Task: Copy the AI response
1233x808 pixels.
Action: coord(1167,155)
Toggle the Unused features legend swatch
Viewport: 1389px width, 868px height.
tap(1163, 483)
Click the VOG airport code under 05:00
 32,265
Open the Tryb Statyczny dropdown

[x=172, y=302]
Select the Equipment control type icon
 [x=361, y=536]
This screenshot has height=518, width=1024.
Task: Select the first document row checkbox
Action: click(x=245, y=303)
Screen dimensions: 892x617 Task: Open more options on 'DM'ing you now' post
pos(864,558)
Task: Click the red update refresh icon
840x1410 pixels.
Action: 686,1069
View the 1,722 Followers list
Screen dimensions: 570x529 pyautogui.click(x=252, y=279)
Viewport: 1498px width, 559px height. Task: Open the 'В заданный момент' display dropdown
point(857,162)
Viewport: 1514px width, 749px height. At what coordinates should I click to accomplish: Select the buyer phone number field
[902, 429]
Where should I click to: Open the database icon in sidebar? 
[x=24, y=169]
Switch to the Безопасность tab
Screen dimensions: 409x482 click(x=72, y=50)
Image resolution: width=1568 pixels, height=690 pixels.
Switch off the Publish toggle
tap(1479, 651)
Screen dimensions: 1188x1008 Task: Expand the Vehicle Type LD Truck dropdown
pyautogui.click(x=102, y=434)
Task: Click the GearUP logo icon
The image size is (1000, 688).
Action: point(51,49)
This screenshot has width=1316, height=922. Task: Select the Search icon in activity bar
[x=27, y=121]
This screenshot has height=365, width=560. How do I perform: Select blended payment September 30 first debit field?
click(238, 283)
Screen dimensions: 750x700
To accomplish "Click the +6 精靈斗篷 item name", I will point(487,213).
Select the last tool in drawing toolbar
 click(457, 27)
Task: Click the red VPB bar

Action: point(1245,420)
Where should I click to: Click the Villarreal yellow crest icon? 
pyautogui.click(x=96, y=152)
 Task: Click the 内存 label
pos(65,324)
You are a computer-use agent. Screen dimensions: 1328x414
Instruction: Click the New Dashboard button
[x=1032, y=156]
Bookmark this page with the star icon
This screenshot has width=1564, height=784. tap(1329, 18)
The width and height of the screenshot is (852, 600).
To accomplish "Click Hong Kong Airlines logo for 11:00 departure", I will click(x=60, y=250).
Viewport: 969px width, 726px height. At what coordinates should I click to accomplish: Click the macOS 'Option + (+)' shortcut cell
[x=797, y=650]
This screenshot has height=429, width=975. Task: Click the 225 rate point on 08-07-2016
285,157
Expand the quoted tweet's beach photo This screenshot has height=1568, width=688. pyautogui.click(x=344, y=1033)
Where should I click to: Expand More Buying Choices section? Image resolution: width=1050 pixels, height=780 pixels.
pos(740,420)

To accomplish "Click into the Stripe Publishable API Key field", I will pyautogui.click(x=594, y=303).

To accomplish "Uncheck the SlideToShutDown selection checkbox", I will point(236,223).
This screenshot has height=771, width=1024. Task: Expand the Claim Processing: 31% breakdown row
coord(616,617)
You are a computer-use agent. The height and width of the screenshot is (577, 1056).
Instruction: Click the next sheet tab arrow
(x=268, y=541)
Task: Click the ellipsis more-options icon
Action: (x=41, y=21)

-----

**Task**
The data must be transcribed in full. Every word stays the same.

**Answer to this task**
Task: Copy the AI response
1233x808 pixels.
Action: coord(1167,155)
Toggle the Unused features legend swatch
Viewport: 1389px width, 868px height.
tap(1163, 483)
Click the VOG airport code under 05:00
 32,265
Open the Tryb Statyczny dropdown

[x=172, y=302]
Select the Equipment control type icon
 [x=361, y=536]
This screenshot has height=518, width=1024.
Task: Select the first document row checkbox
Action: click(x=245, y=303)
Screen dimensions: 892x617 Task: Open more options on 'DM'ing you now' post
pos(864,558)
Task: Click the red update refresh icon
840x1410 pixels.
Action: 686,1069
View the 1,722 Followers list
Screen dimensions: 570x529 pyautogui.click(x=252, y=279)
Viewport: 1498px width, 559px height. Task: Open the 'В заданный момент' display dropdown
point(857,162)
Viewport: 1514px width, 749px height. At what coordinates should I click to accomplish: Select the buyer phone number field
[902, 429]
Where should I click to: Open the database icon in sidebar? 
[x=24, y=169]
Switch to the Безопасность tab
Screen dimensions: 409x482 click(x=72, y=50)
Image resolution: width=1568 pixels, height=690 pixels.
Switch off the Publish toggle
tap(1479, 651)
Screen dimensions: 1188x1008 Task: Expand the Vehicle Type LD Truck dropdown
pyautogui.click(x=102, y=434)
Task: Click the GearUP logo icon
The image size is (1000, 688).
Action: point(51,49)
This screenshot has width=1316, height=922. Task: Select the Search icon in activity bar
[x=27, y=121]
This screenshot has height=365, width=560. How do I perform: Select blended payment September 30 first debit field?
click(238, 283)
Screen dimensions: 750x700
To accomplish "Click the +6 精靈斗篷 item name", I will point(487,213).
Select the last tool in drawing toolbar
 click(457, 27)
Task: Click the red VPB bar

Action: point(1245,420)
Where should I click to: Click the Villarreal yellow crest icon? 
pyautogui.click(x=96, y=152)
 Task: Click the 内存 label
pos(65,324)
You are a computer-use agent. Screen dimensions: 1328x414
Instruction: Click the New Dashboard button
[x=1032, y=156]
Bookmark this page with the star icon
This screenshot has width=1564, height=784. tap(1329, 18)
The width and height of the screenshot is (852, 600).
To accomplish "Click Hong Kong Airlines logo for 11:00 departure", I will click(x=60, y=250).
Viewport: 969px width, 726px height. At what coordinates should I click to accomplish: Click the macOS 'Option + (+)' shortcut cell
[x=797, y=650]
This screenshot has height=429, width=975. Task: Click the 225 rate point on 08-07-2016
285,157
Expand the quoted tweet's beach photo This screenshot has height=1568, width=688. pyautogui.click(x=344, y=1033)
Where should I click to: Expand More Buying Choices section? Image resolution: width=1050 pixels, height=780 pixels.
pos(740,420)

To accomplish "Click into the Stripe Publishable API Key field", I will pyautogui.click(x=594, y=303).

To accomplish "Uncheck the SlideToShutDown selection checkbox", I will point(236,223).
This screenshot has height=771, width=1024. Task: Expand the Claim Processing: 31% breakdown row
coord(616,617)
You are a computer-use agent. The height and width of the screenshot is (577, 1056).
Instruction: Click the next sheet tab arrow
(x=268, y=541)
Task: Click the ellipsis more-options icon
Action: (x=41, y=21)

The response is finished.